From the Baltimore Sun…
Charles Quamina sat in the spotlight on a dark stage with his long, blown-out locks falling over his shoulders and told the story of how he believes he contracted HIVfrom a cheating boyfriend.
He said he was in love — so much so that he and his beau stopped using condoms. He sighed heavily and raised a red flag as he hit parts of the story where he should have recognized that his boyfriend was not as perfect as Quamina wanted to believe.
The talk at The Motor House in Station North was part of “Baltimore in Conversation,” an initiative by the city’s Health Department to better understand the lives of lesbian, gay, bisexual, transgender and queer people and how the obstacles they face affect their health. The hope is that sharing their experiences will help foster better sexual health practices and awareness. Health officials also want to erase stereotypes and stigma about the LGBTQ community.

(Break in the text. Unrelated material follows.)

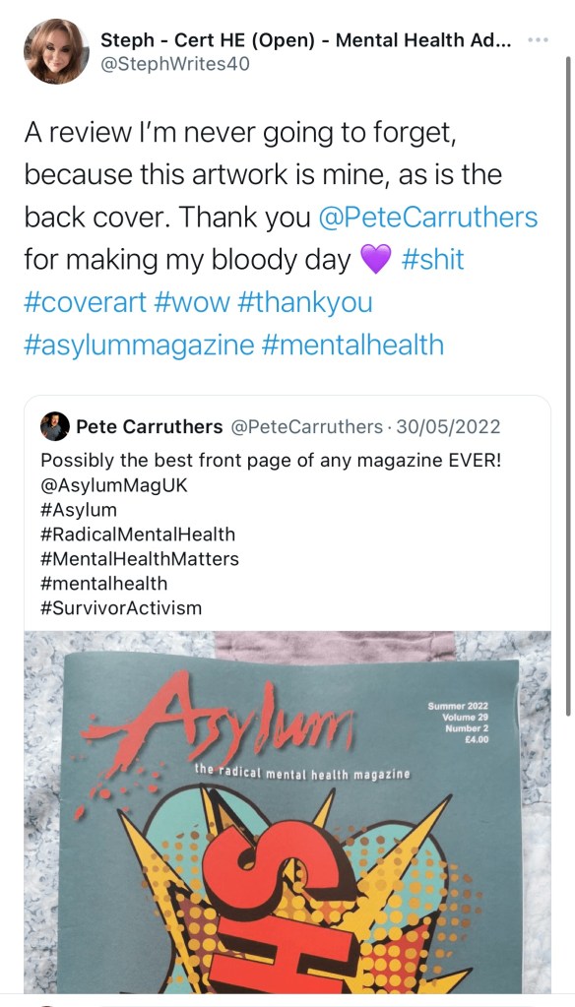Open the Asylum magazine cover photo
The image size is (575, 1007).
[288, 812]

“Data is very easy, but storytelling brings us to the point where we are human again and we can share our deep-seated issues with each other,” said Kehinde Bademosi, who coordinated the conversations initiative and handles social innovation and social marketing for the city’s Bureau of HIV Services STD/HIV Prevention Program.
The city recently embarked on an initiative to have an HIV-free Baltimore, but program administrators say obstacles such as homophobia, transphobia and serophobia — fear of and discrimination against people living with HIV — create barriers that contribute to the spread of HIV. Public health officials have begun these conversations to help them understand what prevents Baltimoreans from seeking medical care, Bademosi said.
“Baltimore in Conversation” is focused on the populations most affected by HIV/AIDS in Baltimore: African-American men who have sex with men and African-American transgender persons, Bademosi said.